Pour commencer, je vais dire un peu de mal. Pas du livre en lui-même, mais de l’idée de départ. Terraformer une planète et lui installer une faune, pas de soucis. Par contre jouer à l’élévation non supervisée pour ensuite espérer être accueilli en dieu par des singes, comment dire… Il faut être passablement naïf, pour ne pas dire un peu con sur les bords, pour croire que cela va bien se passer. Donc très humain en fin de compte. Le plan du docteur Kern est très humain, destiné à se vautrer. Et si on imaginait une seconde que l’écueil du début du récit qui en provoque toute la suite n’avait pas lieu, je ne vois pas comment ce plan aurait pu tourner autrement qu’à la catastrophe. Mais c’est parfois cela qui rend les choses intéressantes.
Il est donc tout de même question d’élévation dans cet ouvrage, même si ce n’est pas celle prévue au début. La référence à l’œuvre phare de David Brin est évidente et Tchaikovsky l’assume totalement. Le livre va donc faire régulièrement des bonds dans le temps, permettant ainsi de voir de quelle façon la vie évolue sur le Monde de Kern. Et c’est passionnant à lire. A chaque époque on suit une nouvelle fournée de personnages qui portent cependant toujours les mêmes noms, comme si on retrouvait une nouvelle incarnation des précédents. Et à chaque fois, on voit comment l’espèce principale que l’on suit évolue. Quel nouveau défi se présente à la société et de quelle façon cette dernière s’adapte pour y faire face.

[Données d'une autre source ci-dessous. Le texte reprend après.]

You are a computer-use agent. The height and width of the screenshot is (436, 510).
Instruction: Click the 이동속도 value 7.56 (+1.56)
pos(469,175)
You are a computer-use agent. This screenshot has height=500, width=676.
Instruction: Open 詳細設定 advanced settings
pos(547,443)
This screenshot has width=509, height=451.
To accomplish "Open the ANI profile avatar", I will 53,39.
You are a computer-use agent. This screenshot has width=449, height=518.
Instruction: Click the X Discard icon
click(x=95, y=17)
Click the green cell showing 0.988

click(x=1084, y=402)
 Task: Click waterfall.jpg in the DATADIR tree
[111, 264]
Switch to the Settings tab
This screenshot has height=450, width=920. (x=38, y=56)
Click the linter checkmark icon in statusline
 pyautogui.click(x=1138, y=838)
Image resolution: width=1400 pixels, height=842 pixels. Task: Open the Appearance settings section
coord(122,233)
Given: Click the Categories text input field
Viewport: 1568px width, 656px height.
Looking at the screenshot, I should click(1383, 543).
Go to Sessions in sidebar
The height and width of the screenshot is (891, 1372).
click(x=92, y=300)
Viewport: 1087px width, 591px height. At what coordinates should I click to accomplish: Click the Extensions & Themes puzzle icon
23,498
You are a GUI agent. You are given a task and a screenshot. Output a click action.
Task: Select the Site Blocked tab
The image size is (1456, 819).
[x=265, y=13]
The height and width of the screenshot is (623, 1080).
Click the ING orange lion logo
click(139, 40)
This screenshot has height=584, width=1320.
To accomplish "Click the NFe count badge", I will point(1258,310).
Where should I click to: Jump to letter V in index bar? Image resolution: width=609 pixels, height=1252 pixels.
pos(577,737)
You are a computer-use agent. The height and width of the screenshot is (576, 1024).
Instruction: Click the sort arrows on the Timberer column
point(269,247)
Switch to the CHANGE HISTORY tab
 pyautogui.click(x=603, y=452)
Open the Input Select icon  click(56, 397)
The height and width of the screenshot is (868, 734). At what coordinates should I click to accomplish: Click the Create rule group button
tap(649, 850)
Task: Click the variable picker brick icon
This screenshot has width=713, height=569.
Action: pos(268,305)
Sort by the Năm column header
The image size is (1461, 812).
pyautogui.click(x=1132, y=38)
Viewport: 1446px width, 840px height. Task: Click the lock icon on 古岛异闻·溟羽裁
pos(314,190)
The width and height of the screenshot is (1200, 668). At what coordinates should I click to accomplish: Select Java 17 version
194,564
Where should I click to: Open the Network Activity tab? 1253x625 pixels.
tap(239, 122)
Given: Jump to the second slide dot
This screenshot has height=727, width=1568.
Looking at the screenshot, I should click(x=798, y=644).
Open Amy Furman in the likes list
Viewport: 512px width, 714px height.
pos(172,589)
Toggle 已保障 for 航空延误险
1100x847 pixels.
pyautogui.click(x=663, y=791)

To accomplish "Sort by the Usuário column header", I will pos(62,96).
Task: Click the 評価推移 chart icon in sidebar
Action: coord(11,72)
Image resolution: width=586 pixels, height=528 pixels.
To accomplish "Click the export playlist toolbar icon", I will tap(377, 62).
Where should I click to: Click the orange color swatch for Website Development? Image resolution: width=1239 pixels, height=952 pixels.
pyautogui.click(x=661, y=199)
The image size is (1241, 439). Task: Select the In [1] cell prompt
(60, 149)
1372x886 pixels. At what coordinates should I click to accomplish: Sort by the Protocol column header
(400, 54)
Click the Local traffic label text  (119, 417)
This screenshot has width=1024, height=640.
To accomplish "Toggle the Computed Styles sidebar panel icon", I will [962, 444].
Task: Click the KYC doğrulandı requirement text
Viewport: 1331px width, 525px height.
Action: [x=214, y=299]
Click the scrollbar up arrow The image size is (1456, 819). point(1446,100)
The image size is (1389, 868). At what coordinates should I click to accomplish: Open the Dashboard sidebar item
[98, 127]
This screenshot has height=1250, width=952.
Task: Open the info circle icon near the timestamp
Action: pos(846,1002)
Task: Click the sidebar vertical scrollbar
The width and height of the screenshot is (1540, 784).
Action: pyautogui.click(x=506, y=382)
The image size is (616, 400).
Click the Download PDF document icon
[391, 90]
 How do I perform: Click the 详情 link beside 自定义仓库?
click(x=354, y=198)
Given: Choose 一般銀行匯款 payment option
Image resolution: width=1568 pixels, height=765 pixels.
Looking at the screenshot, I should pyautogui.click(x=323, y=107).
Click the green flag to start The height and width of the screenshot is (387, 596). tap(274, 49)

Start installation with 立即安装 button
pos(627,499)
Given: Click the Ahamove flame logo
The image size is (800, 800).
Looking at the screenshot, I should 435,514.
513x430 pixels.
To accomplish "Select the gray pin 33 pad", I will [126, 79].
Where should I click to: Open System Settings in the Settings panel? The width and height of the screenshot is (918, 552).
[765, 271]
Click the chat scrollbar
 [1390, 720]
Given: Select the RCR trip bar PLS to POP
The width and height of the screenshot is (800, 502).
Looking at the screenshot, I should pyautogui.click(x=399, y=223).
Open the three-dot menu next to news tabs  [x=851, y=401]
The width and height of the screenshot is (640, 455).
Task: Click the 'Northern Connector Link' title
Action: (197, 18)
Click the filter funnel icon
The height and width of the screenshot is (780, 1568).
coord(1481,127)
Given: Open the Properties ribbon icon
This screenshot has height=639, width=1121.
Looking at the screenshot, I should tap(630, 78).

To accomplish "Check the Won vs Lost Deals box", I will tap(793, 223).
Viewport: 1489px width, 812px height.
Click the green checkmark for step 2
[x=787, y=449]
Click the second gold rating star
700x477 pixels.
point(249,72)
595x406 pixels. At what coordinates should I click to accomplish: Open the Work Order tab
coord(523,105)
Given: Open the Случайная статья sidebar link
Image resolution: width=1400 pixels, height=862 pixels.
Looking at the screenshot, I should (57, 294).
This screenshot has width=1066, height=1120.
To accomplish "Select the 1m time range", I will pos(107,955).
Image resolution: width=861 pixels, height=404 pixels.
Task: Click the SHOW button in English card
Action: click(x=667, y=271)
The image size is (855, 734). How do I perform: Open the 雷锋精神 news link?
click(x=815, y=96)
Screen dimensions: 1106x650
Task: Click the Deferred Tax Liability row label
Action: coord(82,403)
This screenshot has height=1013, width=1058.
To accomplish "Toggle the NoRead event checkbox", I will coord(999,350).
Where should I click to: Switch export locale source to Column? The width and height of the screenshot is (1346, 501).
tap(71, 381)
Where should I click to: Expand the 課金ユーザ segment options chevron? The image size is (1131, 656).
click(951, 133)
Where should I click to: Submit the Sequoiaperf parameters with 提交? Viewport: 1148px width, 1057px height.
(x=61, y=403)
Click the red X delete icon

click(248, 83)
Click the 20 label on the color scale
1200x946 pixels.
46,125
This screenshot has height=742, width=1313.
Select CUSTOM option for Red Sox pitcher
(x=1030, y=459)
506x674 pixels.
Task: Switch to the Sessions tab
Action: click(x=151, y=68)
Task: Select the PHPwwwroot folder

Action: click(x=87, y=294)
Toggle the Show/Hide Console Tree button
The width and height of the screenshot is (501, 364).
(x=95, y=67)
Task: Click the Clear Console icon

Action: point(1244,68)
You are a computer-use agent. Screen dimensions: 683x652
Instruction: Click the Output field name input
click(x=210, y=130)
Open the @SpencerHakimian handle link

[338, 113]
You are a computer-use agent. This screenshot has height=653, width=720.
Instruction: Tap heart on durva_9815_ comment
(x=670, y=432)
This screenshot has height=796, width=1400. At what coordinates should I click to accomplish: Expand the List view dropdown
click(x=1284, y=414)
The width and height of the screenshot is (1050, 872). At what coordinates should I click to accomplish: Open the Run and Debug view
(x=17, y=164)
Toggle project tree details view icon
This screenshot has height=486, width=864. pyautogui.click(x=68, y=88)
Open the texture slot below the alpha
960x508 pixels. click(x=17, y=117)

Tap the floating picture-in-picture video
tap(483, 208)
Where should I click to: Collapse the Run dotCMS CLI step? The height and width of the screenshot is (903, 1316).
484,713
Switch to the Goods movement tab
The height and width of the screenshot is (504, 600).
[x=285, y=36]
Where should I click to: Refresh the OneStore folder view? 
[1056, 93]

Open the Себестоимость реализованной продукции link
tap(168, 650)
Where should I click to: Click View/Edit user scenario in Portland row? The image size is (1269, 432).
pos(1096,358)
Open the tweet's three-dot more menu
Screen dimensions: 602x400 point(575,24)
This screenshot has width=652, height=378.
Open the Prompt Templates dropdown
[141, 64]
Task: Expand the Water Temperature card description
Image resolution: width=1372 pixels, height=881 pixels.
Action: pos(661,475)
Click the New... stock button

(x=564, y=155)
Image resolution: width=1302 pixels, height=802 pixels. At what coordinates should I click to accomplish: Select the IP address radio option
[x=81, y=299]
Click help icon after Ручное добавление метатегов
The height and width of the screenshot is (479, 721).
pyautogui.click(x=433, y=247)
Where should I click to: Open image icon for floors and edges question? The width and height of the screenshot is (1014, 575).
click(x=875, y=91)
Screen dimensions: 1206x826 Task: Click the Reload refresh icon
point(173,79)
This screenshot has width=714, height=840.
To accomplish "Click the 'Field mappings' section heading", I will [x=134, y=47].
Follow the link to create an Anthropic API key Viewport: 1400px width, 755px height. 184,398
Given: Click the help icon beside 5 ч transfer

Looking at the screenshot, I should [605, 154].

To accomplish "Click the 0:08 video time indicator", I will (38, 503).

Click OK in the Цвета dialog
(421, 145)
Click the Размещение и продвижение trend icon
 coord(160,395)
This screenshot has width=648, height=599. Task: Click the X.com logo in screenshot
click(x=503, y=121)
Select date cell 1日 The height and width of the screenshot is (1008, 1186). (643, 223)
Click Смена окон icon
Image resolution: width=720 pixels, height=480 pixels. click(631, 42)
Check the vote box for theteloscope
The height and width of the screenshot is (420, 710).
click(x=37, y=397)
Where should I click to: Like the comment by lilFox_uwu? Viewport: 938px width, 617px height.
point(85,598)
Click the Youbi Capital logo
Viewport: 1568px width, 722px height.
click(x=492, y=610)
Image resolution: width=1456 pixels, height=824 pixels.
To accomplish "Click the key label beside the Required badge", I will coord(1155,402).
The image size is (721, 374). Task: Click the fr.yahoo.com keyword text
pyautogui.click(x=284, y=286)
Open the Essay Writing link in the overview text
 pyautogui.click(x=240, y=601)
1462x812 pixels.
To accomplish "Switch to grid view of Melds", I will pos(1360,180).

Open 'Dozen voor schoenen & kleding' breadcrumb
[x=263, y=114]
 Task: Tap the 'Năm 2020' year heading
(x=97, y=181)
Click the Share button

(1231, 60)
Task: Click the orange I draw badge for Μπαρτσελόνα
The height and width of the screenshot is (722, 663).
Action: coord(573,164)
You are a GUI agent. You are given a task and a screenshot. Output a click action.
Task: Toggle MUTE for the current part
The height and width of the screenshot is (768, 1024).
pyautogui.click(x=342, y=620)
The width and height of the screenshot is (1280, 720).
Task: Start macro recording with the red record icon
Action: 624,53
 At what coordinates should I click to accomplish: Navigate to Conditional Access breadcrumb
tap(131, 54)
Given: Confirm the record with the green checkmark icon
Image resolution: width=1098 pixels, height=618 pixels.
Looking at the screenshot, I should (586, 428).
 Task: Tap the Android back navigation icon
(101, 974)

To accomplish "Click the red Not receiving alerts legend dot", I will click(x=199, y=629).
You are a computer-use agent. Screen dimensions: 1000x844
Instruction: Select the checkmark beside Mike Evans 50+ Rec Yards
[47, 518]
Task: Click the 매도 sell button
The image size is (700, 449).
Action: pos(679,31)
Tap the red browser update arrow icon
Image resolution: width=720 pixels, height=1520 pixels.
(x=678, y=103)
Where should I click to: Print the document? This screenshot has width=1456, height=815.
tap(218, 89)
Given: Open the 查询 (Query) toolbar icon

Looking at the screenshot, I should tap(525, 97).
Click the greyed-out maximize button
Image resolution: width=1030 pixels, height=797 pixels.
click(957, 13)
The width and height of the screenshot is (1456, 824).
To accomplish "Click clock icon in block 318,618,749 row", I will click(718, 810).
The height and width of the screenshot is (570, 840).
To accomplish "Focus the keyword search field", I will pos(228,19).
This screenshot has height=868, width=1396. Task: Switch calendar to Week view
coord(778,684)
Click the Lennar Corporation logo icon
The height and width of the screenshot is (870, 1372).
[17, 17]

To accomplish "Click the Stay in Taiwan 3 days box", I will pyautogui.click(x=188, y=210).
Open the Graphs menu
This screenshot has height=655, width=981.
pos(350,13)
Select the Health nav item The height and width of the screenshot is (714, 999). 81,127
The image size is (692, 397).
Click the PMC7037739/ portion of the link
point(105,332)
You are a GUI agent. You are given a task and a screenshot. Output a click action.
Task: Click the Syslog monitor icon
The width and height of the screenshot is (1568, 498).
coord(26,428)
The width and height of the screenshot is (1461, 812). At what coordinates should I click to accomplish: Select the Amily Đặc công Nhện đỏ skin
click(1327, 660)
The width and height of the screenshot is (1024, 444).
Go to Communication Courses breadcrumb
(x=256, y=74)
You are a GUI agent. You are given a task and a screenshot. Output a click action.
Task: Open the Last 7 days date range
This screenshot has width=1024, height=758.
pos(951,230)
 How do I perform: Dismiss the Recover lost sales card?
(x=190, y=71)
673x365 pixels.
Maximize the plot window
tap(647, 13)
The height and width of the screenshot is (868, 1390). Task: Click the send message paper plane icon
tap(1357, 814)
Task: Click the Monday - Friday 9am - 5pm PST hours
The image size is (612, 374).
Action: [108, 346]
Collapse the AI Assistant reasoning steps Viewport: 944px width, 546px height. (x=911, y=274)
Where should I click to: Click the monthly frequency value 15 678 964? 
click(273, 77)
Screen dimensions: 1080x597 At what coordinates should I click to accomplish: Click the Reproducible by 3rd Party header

Le récit a un bon rythme. On reste suffisamment dans chaque époque pour avoir le temps d’apprécier chaque nouvelle étape de l’évolution, mais pas trop longtemps pour s’y ennuyer. A chaque étape, Tchaikovsky propose des idées intéressantes. Outre l’hommage à David Brin et une petite inspiration du côté de Vernor Vinge et son Au tréfonds du ciel, je trouve aussi dans cette ouvrage une certaine parenté avec Stephen Baxter. D’abord parce que le thème de l’évolution est récurrent, voire central, à son œuvre. Ensuite parce que la structure du roman, découpé en parties séparées de laps de temps assez conséquents, se rapproche d’un certain nombre des œuvres de Baxter : Évolution évidemment, mais aussi des ouvrages comme Coalescence, Accrétion ou les diptyques Déluge/Arche et Proxima/Ultima. Je constate aussi que le portrait qui est fait de l’humanité n’est pas plus glorieux chez l’un que chez l’autre : notre espèce n’a pas besoin d’aide pour retomber rapidement dans ses pires travers. Enfin parce que l’on sent une certaine ambition dans les idées proposées. Tchaikovsky n’a visiblement pas envie de se cantonner à l’écriture d’histoires simples et sympathiques.
J’ai été très emballé par Dans la toile du temps. Tchaikovsky livre un ouvrage de SF ambitieux et plein d’idées intéressantes sans oublier d’avoir une intrigue et sans trop de temps mort. Un livre qui flirte un peu du côté de la hard science tout en étant accessible. En résumé, Dans la toile du temps montre qu’Adrian Tchaikovsky est peut-être l’un des héritiers littéraires de Stephen Baxter. En tout cas, je compte vivement m’intéresser à ses autres ouvrages de SF.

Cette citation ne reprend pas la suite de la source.